__Work required__. After finding "Task: Open the hummingbird" in a line below, print that line and the rest of the lines exactly, leaving out all pictures.
================
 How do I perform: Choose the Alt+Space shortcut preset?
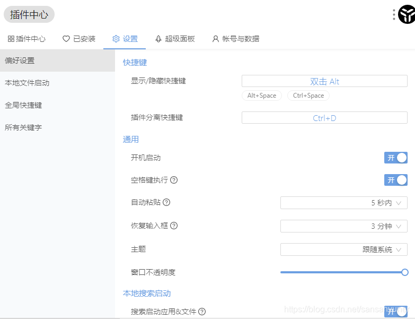point(262,96)
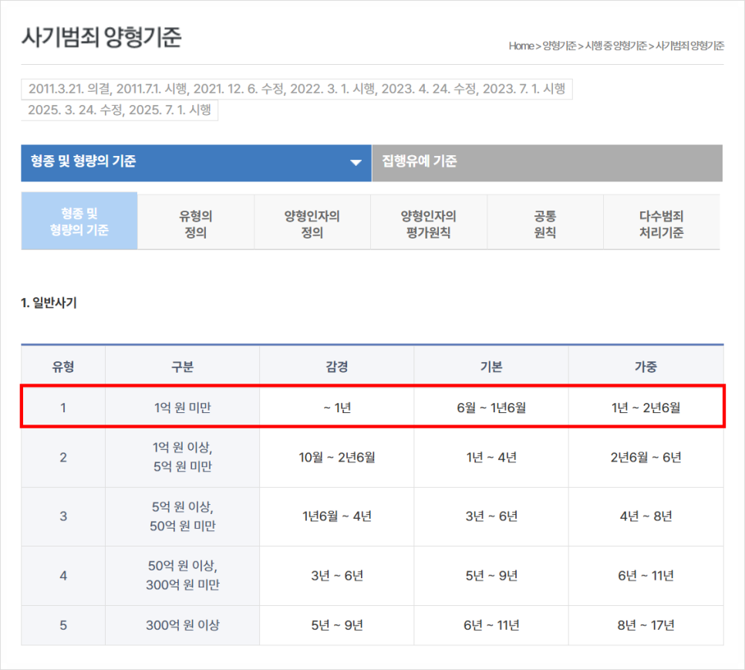Click the 300억 원 이상 row category cell
Image resolution: width=745 pixels, height=670 pixels.
pos(182,625)
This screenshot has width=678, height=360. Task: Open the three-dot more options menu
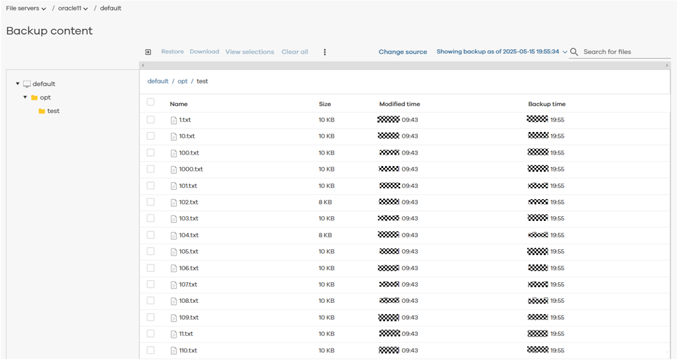(325, 52)
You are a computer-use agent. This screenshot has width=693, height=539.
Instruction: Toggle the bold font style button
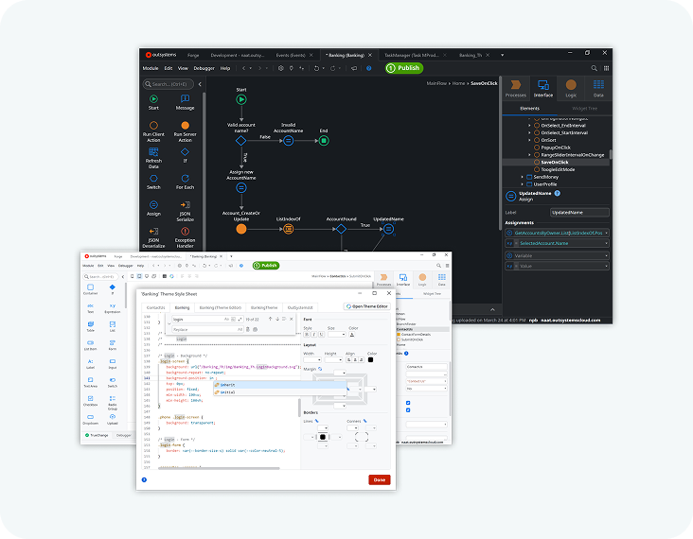click(x=308, y=334)
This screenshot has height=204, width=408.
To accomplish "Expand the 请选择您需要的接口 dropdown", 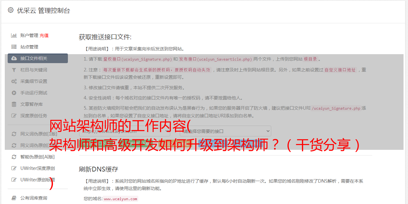I will pyautogui.click(x=225, y=131).
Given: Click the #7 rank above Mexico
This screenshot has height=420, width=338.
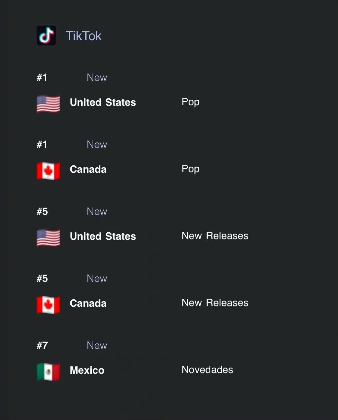Looking at the screenshot, I should tap(42, 345).
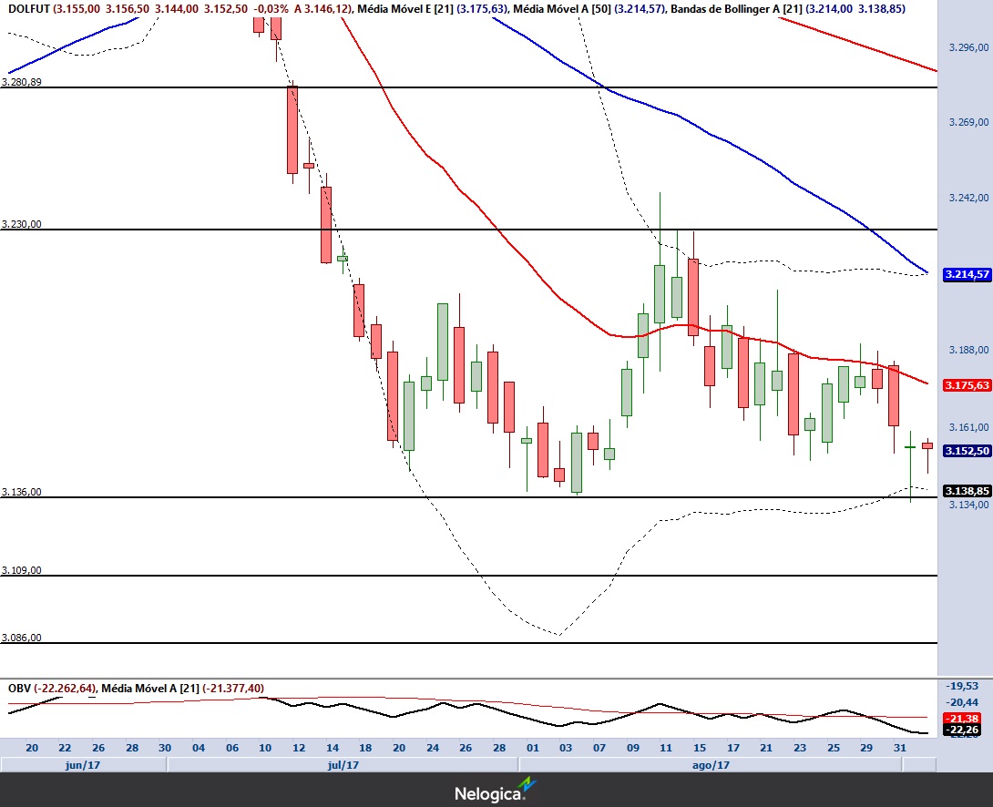Image resolution: width=993 pixels, height=807 pixels.
Task: Click the jun/17 month segment on timeline
Action: [82, 765]
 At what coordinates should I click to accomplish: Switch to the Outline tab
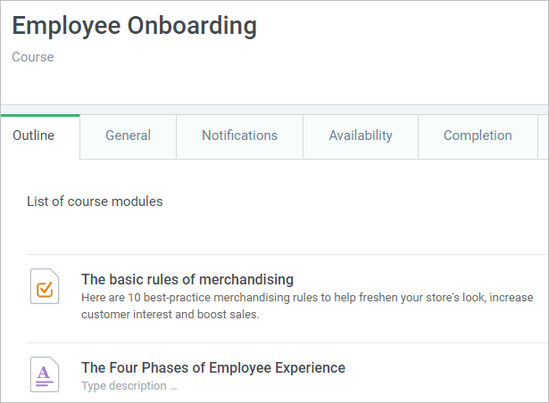34,136
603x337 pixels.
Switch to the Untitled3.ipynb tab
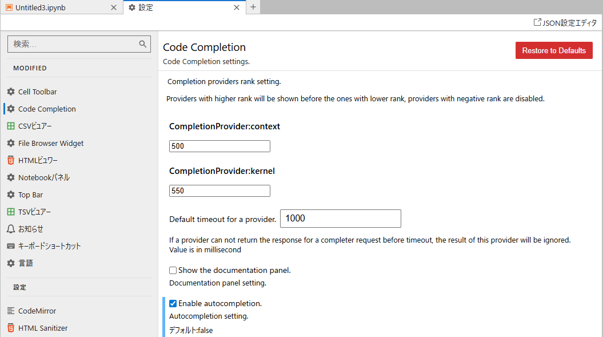point(56,7)
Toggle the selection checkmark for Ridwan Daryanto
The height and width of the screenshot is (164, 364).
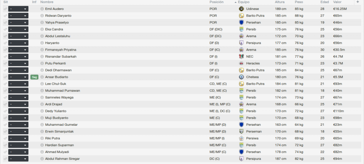(x=5, y=16)
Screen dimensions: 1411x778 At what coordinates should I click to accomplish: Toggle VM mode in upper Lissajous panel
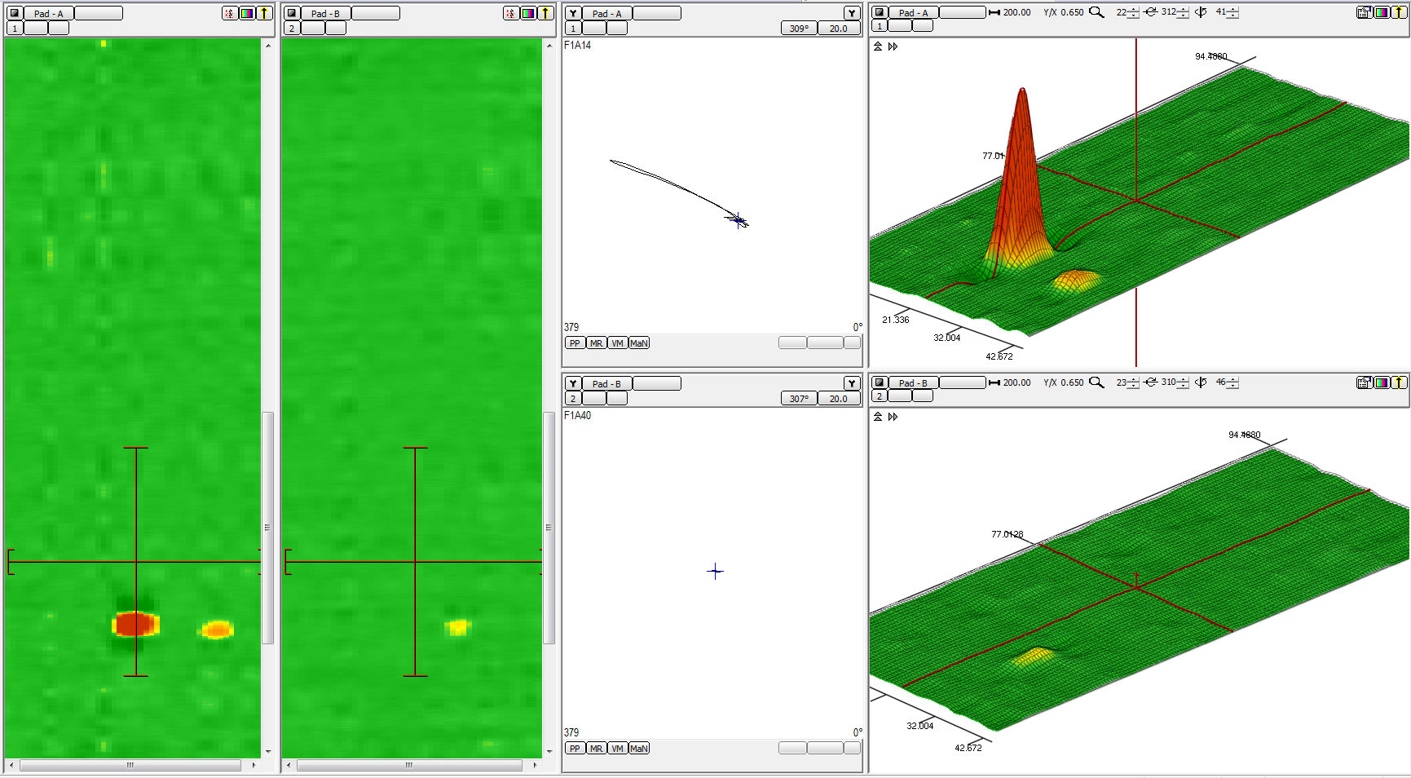pyautogui.click(x=617, y=343)
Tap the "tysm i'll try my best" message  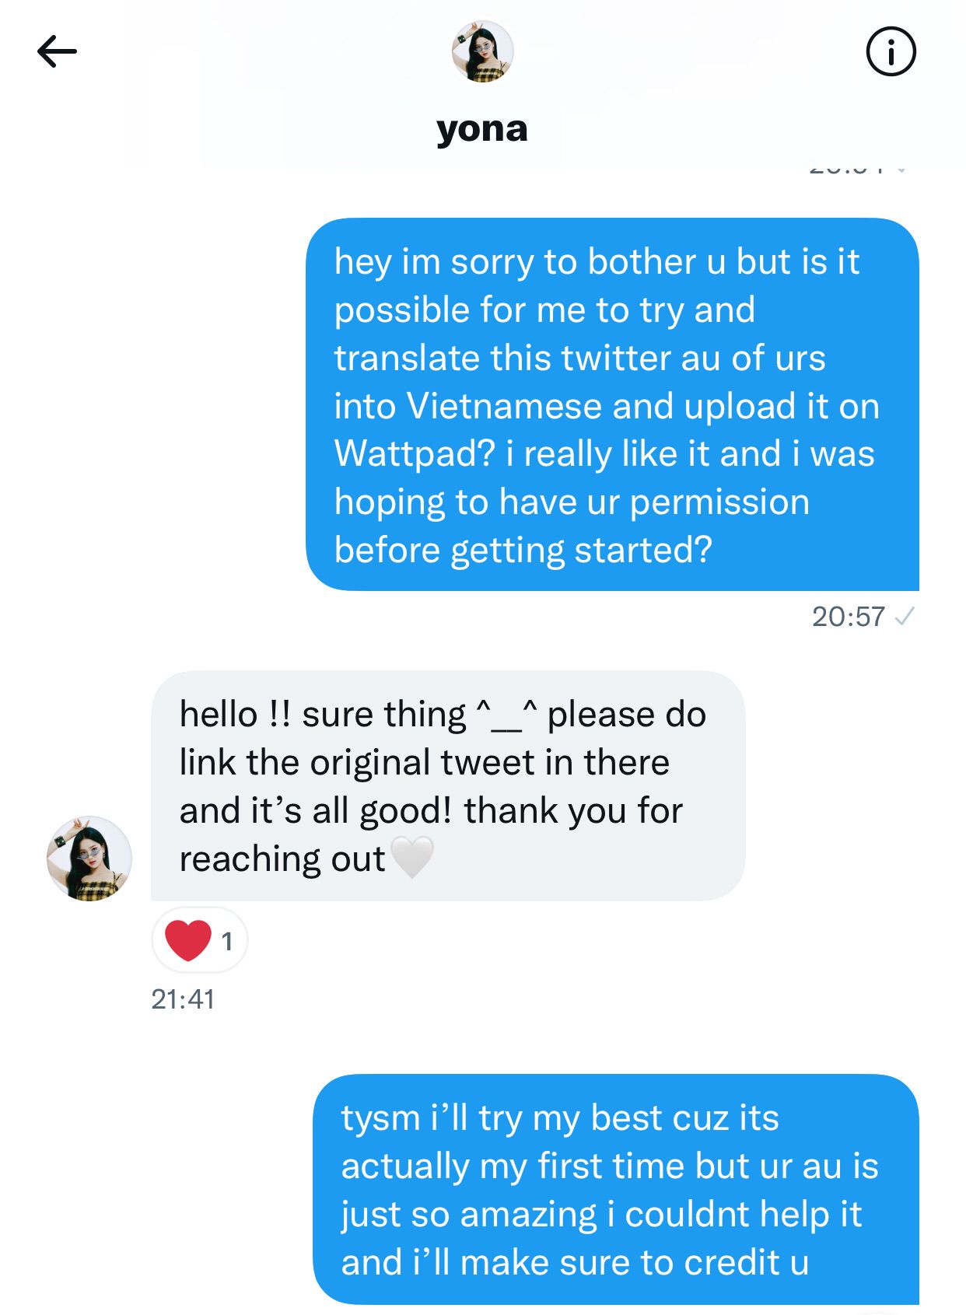615,1189
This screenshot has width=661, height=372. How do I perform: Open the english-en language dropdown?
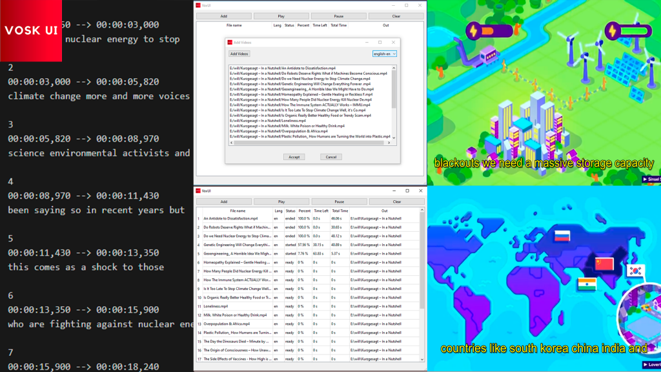point(385,54)
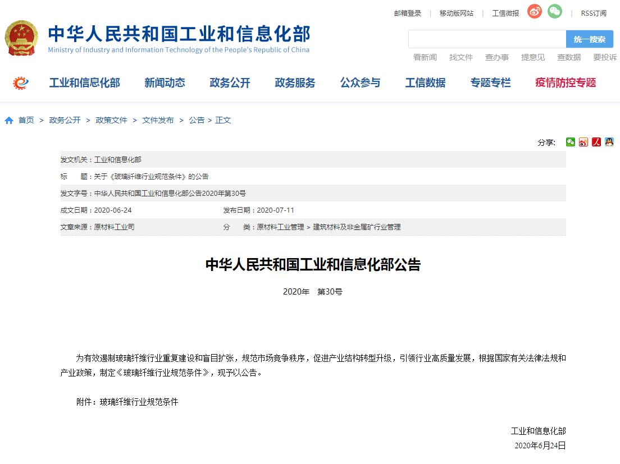The height and width of the screenshot is (464, 620).
Task: Click the green WeChat icon in top header
Action: 555,12
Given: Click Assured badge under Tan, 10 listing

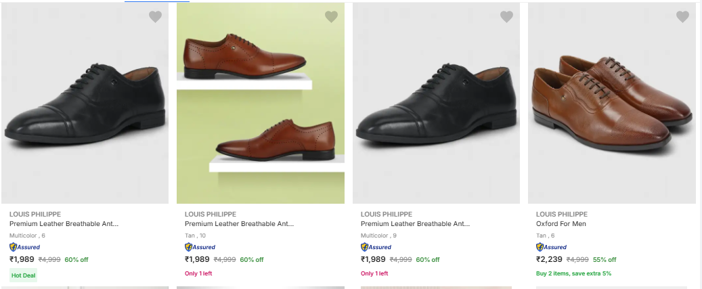Looking at the screenshot, I should coord(200,247).
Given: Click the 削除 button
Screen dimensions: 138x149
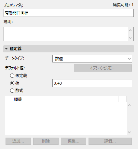Looking at the screenshot, I should point(46,141).
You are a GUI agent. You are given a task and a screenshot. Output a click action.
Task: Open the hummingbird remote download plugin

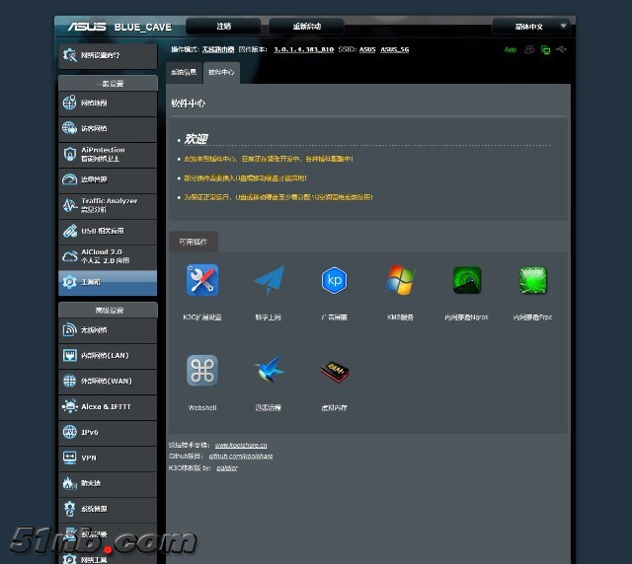point(269,371)
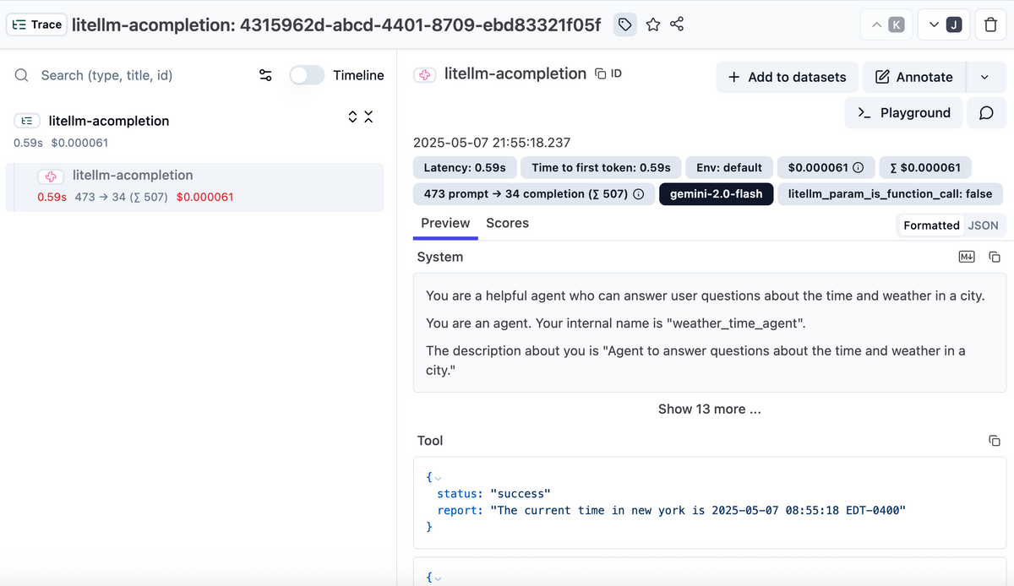This screenshot has height=586, width=1014.
Task: Click the share icon in header
Action: click(x=677, y=25)
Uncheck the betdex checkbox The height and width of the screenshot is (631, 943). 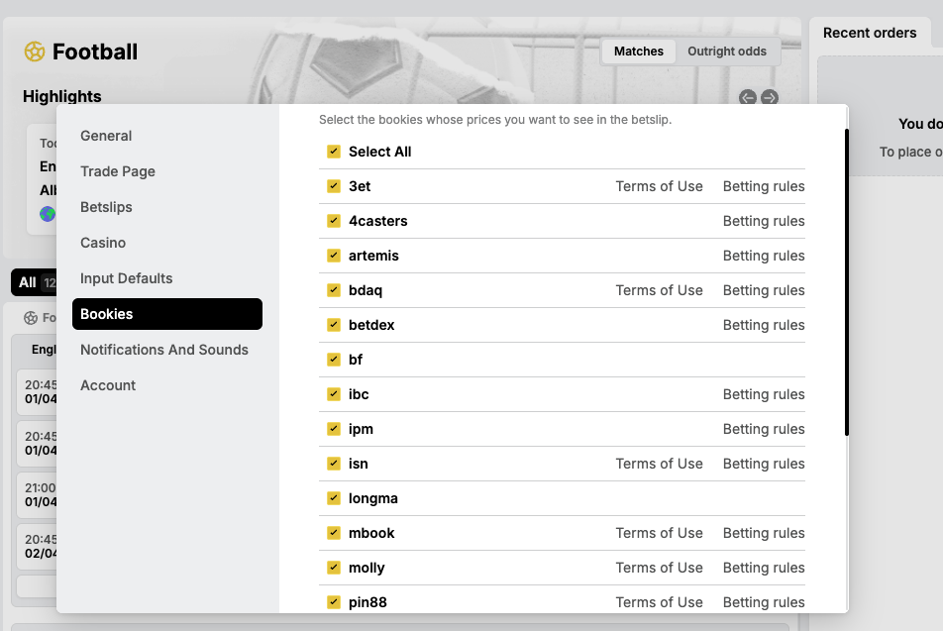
================
__Problem solution__.
Task: Open the hummingbird remote download plugin

point(269,371)
This screenshot has height=586, width=1014.
Task: Click the share icon in header
Action: click(x=677, y=25)
Uncheck the betdex checkbox The height and width of the screenshot is (631, 943). 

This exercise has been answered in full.